Übrigens erfaßt das Pentagon längst weltweit nachwachsende Rohstoffe von strategischer Bedeutung für künftige imperialistische Kriege. Nach den Gesetzen des kapitalistischen Verwertungszusammenhangs wird auf menschliche Grundbedürfnisse und die Erhaltung natürlicher Ressourcen keine Rücksicht genommen. Ein Großteil der Verschwendung von Energie und Material geht auf das Konto ständiger Konsumsteigerung, in der die Kapitalisten ein Krisenventil erblicken. Unnötig kurze Ablaufzeiten ermuntern zu raschem Zugreifen. Immer neue Artikel wecken künstlichen Bedarf. Diese Manie wird weltweit kopiert und den Menschen als Glücksverheißung vorgegaukelt. Man jubelt ihnen selbst klimaschädlichen „Bio-Sprit“ auf Kosten sinnvoller Nutzung agrarischer Flächen als „ökologisch korrekt“ unter. Dabei gibt es im kapitalistischen Wirtschaftssystem keine tatsächliche Ökologie.

Dennoch müssen wir der katastrophalen Umweltzerstörung auch unter solchen Rahmenbedingungen mit unserer Konzeption Widerstand leisten. So stellten Experten einer Projektgruppe, unter ihnen sieben Bundestagsabgeordnete der Partei Die Linke mit Ulla Lötzer an der Spitze, am 15. Juni 2012 den „Plan-B – das rote Projekt für einen sozial-ökologischen Umbau“ – der Öffentlichkeit vor. Darin wurde der Widerspruch zwischen Kapitalismus und Ökologie verdeutlicht. Das Projekt hatte Stärken und Schwächen, regte aber in jedem Fall zur Debatte an und warf eine Reihe von Fragen auf.

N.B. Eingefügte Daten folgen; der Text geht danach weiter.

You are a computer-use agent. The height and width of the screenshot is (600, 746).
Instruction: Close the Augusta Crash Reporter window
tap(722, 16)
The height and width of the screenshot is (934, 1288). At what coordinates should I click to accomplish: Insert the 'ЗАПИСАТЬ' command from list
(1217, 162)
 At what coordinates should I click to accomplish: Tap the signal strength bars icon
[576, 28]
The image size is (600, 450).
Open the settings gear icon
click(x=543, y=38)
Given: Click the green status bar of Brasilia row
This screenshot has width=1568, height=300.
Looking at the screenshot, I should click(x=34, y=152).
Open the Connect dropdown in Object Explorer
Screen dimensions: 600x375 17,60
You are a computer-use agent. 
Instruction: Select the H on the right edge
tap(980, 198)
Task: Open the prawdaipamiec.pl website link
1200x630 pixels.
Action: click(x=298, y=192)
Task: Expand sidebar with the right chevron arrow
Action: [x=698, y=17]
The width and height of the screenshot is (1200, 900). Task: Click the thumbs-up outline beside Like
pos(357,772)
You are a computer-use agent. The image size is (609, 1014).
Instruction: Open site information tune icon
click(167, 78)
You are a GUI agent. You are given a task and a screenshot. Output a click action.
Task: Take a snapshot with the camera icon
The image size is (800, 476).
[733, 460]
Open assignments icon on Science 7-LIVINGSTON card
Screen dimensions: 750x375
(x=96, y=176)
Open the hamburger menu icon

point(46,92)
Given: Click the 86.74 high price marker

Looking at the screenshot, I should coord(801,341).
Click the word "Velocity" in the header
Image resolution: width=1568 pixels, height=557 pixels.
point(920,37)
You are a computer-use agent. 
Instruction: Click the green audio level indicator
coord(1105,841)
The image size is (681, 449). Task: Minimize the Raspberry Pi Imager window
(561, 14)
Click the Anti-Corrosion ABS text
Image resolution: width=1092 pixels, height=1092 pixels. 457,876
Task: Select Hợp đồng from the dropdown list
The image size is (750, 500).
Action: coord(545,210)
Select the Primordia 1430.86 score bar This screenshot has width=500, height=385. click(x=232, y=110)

So z. B. diese: Sollte man nicht realistische Konversionsprogramme beim Verlangen nach Schließung umweltschädlicher Betriebe zur Voraussetzung machen? Was ist an Alternativen zur Arbeitsplatzsicherung in Abwanderungs- und Vergreisungszonen anzubieten? Wie grenzt man sich von bedingungsloser Vorteilssubventionierung, Öko-Schwindel und Konzernbildung im Rahmen einer umweltfreundlichen Industrie ab? Welche Erzeugnisse sollten zur Stützung sozialer Gerechtigkeit in Schwellenländern gekauft werden?

Auch am Vorabend der diesjährigen Bundestagswahlen sind das zweifellos wichtige Themen, die unserer Aufmerksamkeit nicht entgehen sollten.